WORK TO COMPLETE:
Produce a word-for-word copy of the lines from the one that contains "Open EIEP Development" to the final line of the data below, with all pictures dropped.

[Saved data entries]
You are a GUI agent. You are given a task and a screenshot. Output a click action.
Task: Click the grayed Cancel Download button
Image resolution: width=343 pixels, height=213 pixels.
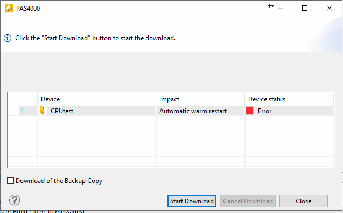coord(248,201)
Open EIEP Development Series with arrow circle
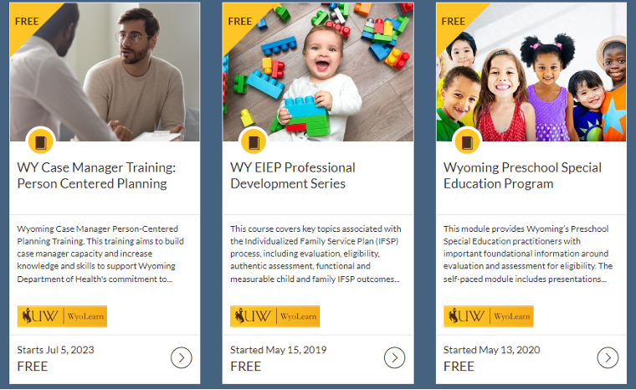 [394, 357]
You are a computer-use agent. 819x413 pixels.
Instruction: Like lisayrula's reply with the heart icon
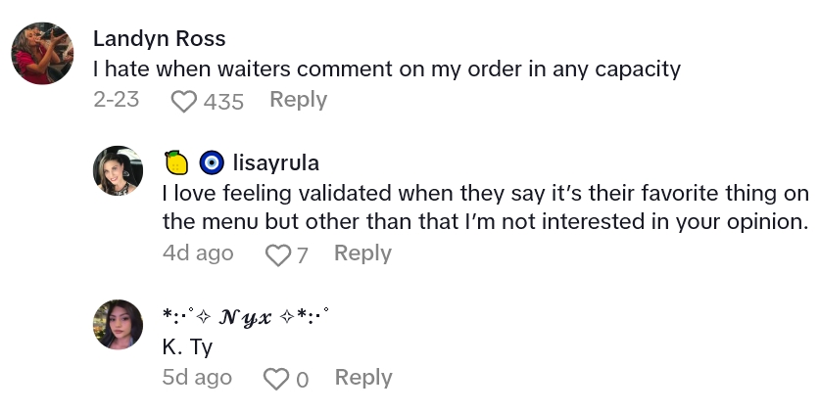(278, 254)
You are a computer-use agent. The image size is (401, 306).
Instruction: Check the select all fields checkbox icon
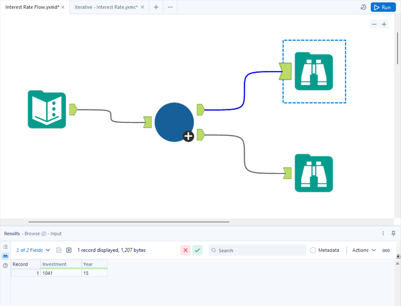(x=59, y=250)
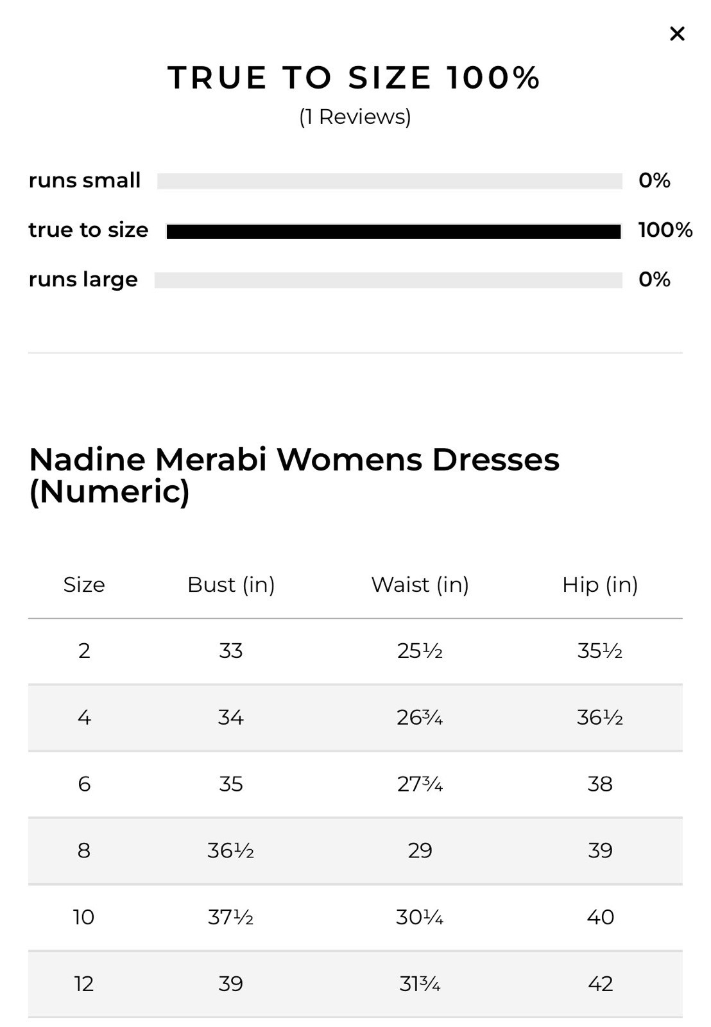Click the runs large rating bar
This screenshot has width=711, height=1027.
pyautogui.click(x=388, y=280)
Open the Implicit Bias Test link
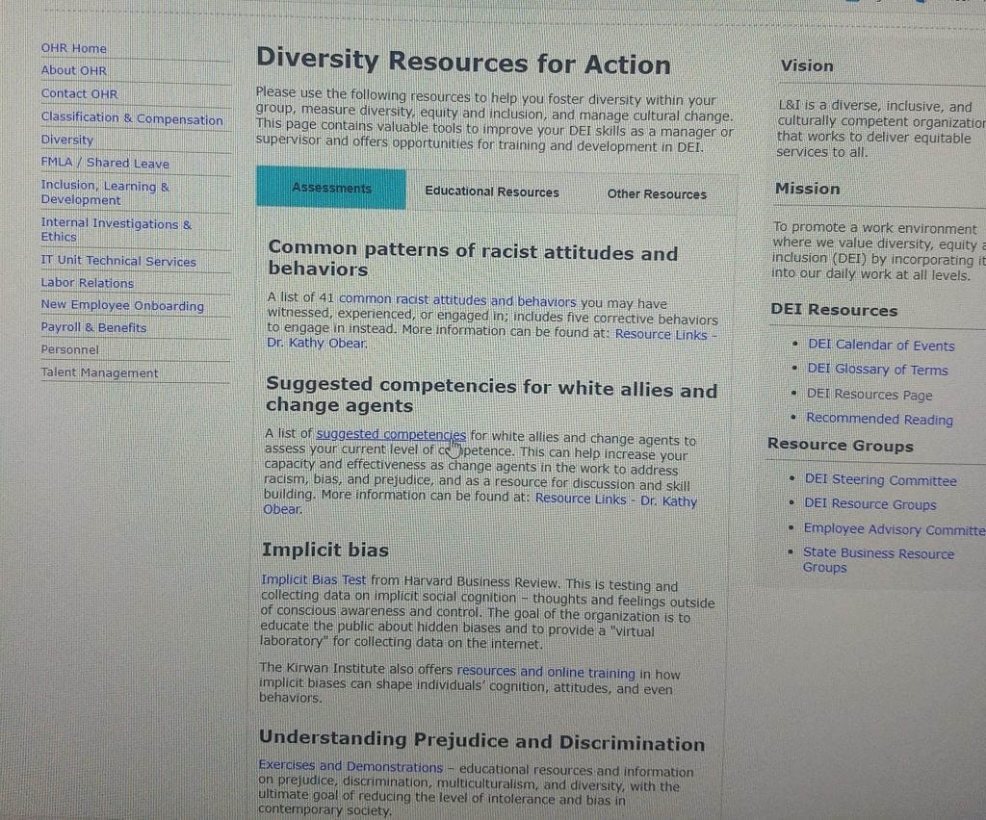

THE ANSWER:
Open EIEP Development Series with arrow circle
 [394, 357]
You are a computer-use agent. 819x413 pixels.
Instruction: Like lisayrula's reply with the heart icon
(278, 254)
You are a computer-use agent. The image size is (401, 306).
Instruction: Check the select all fields checkbox icon
(x=59, y=250)
Click the runs large rating bar
This screenshot has width=711, height=1027.
pyautogui.click(x=388, y=280)
Open the Implicit Bias Test link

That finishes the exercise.